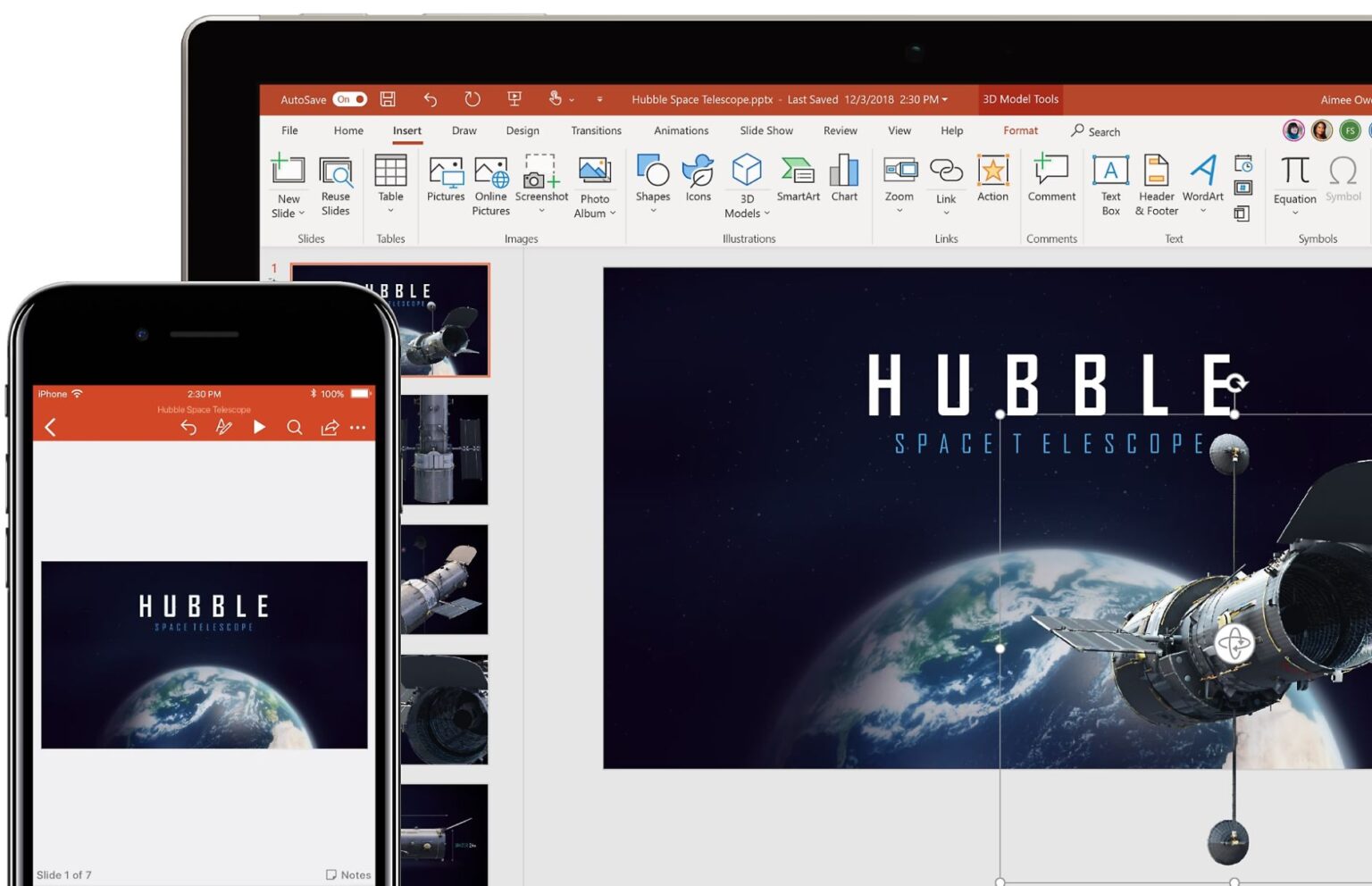Open Notes on the iPhone

click(x=348, y=874)
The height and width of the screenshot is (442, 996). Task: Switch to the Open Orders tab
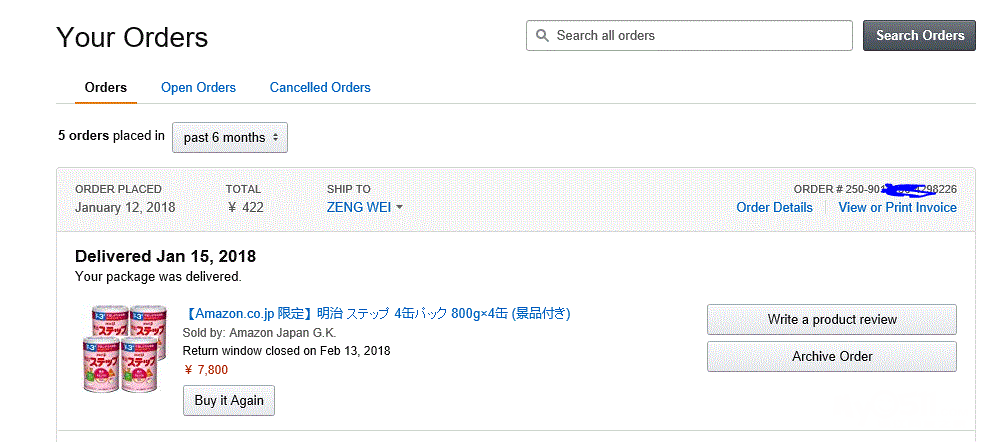coord(198,88)
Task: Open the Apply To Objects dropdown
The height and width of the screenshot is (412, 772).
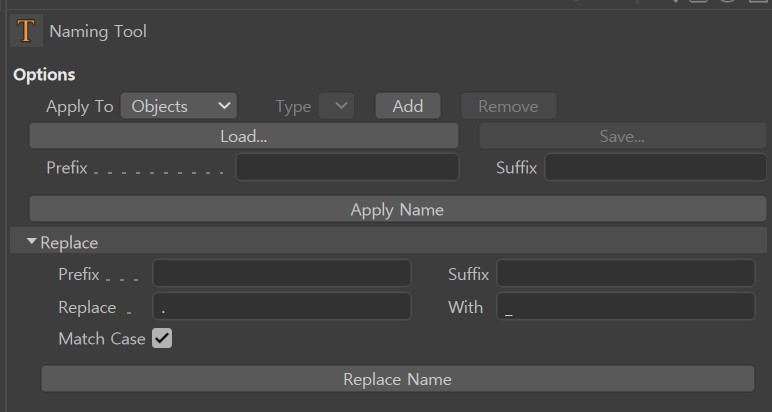Action: [179, 106]
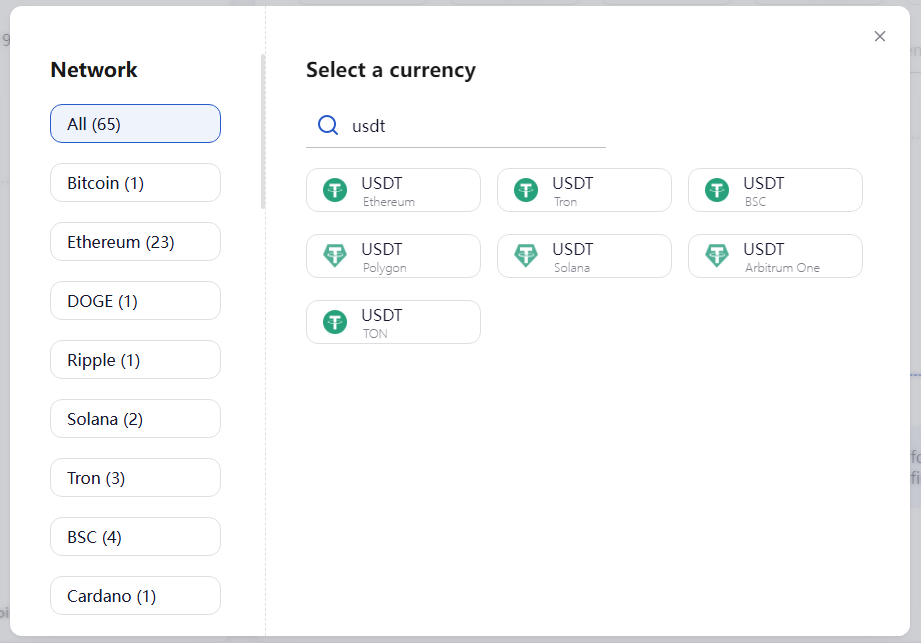Viewport: 921px width, 643px height.
Task: Show all 65 currencies
Action: [135, 123]
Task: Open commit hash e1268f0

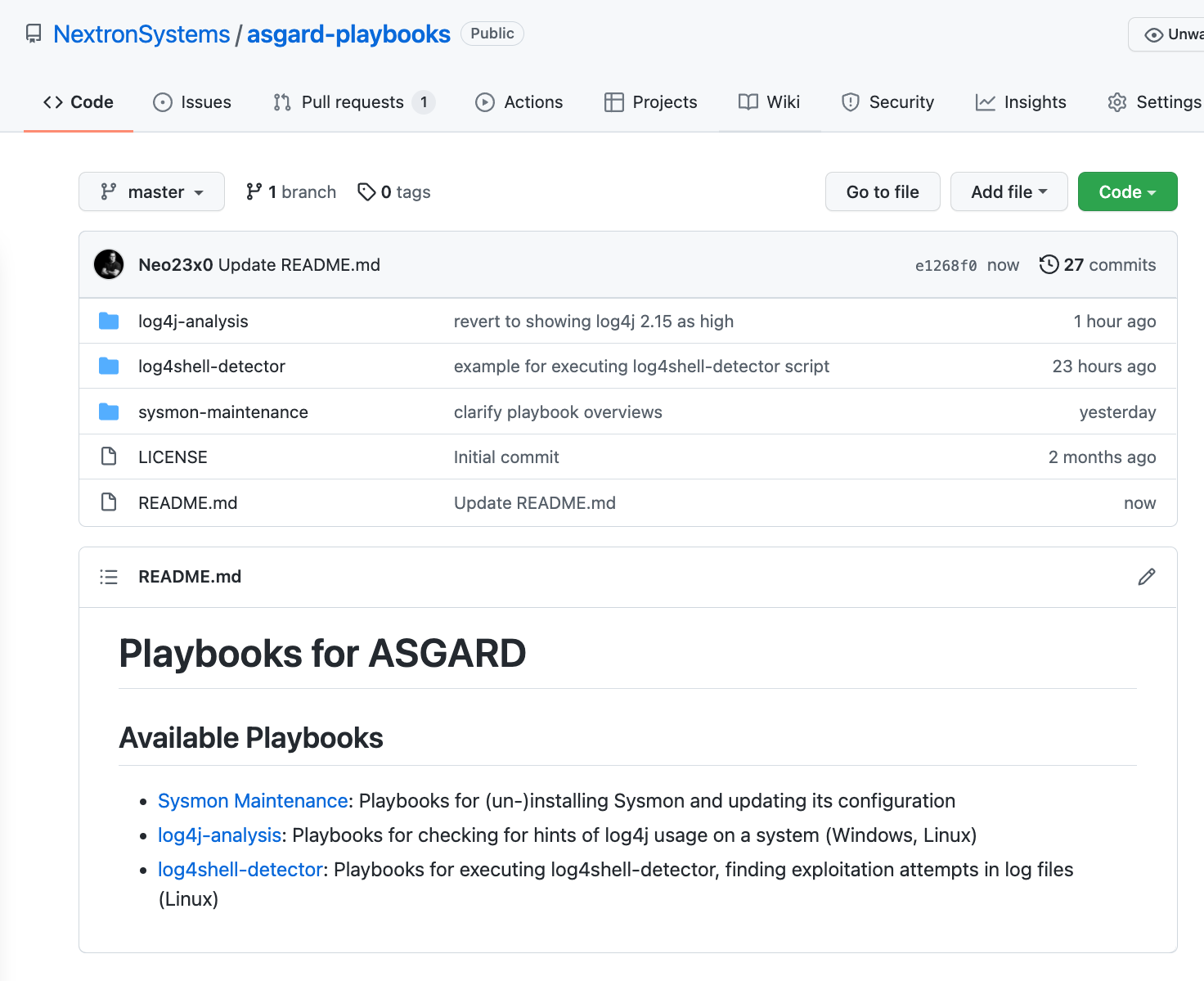Action: [x=946, y=265]
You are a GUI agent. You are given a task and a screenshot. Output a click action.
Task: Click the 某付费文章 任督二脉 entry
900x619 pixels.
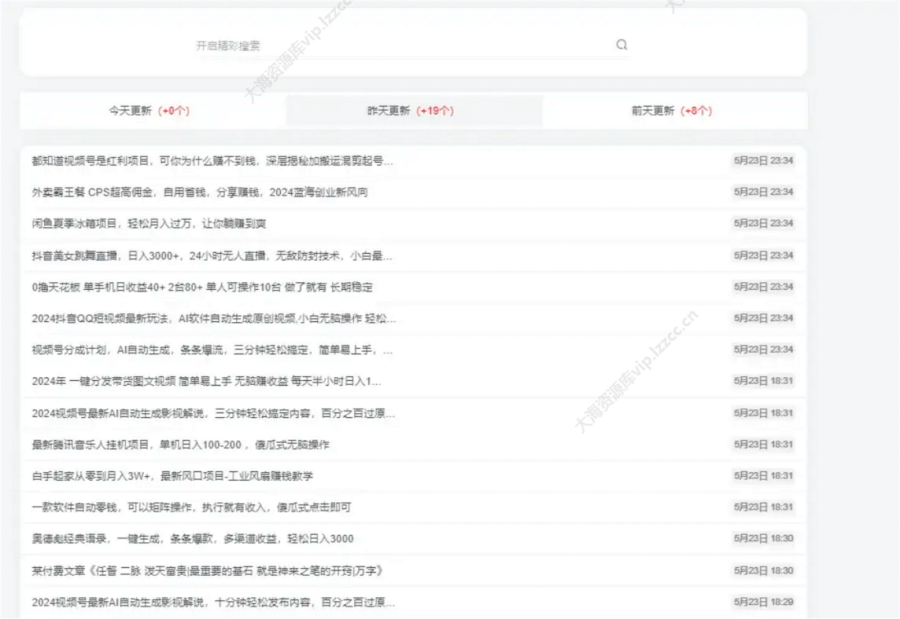click(210, 570)
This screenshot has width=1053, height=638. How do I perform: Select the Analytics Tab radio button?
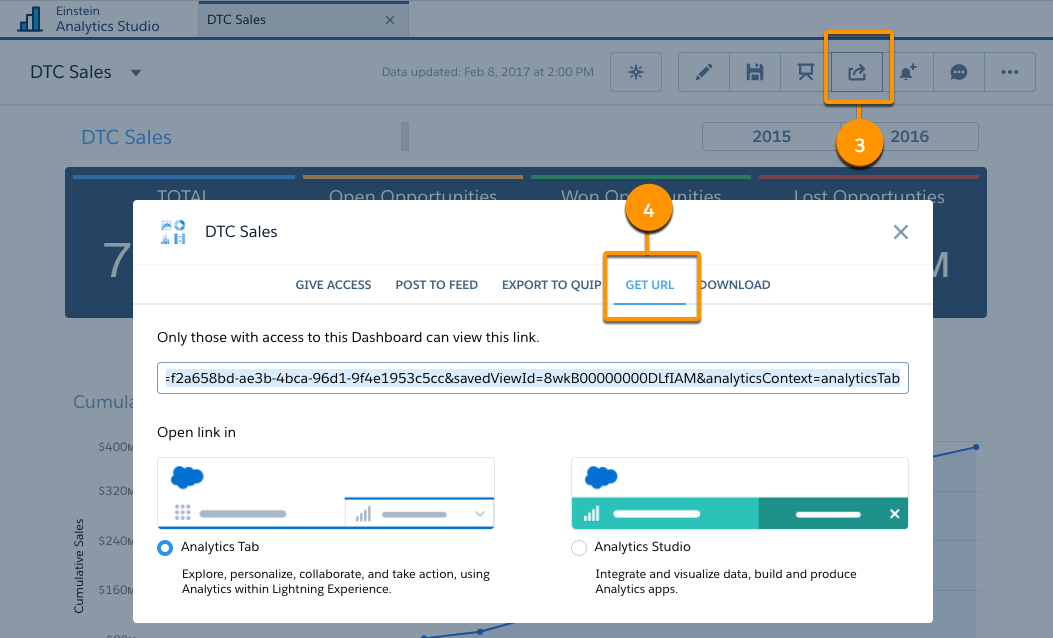(x=166, y=548)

+++++

▶ _Directions for this task_
An exact copy is needed of the lines running from the one with "The height and width of the screenshot is (442, 996)." through the end of the data above, and of those lines only, without pictures.

▶ _Result for this task_
The height and width of the screenshot is (442, 996). Task: Switch to the Open Orders tab
coord(198,88)
Task: Open the Apply To Objects dropdown
The height and width of the screenshot is (412, 772).
Action: [179, 106]
Viewport: 921px width, 643px height.
Task: Show all 65 currencies
Action: [135, 123]
Task: Open commit hash e1268f0

Action: [x=946, y=265]
You are a GUI agent. You are given a task and a screenshot. Output a click action.
Task: Click the 某付费文章 任督二脉 entry
900x619 pixels.
click(210, 570)
This screenshot has width=1053, height=638. How do I perform: Select the Analytics Tab radio button?
(x=166, y=548)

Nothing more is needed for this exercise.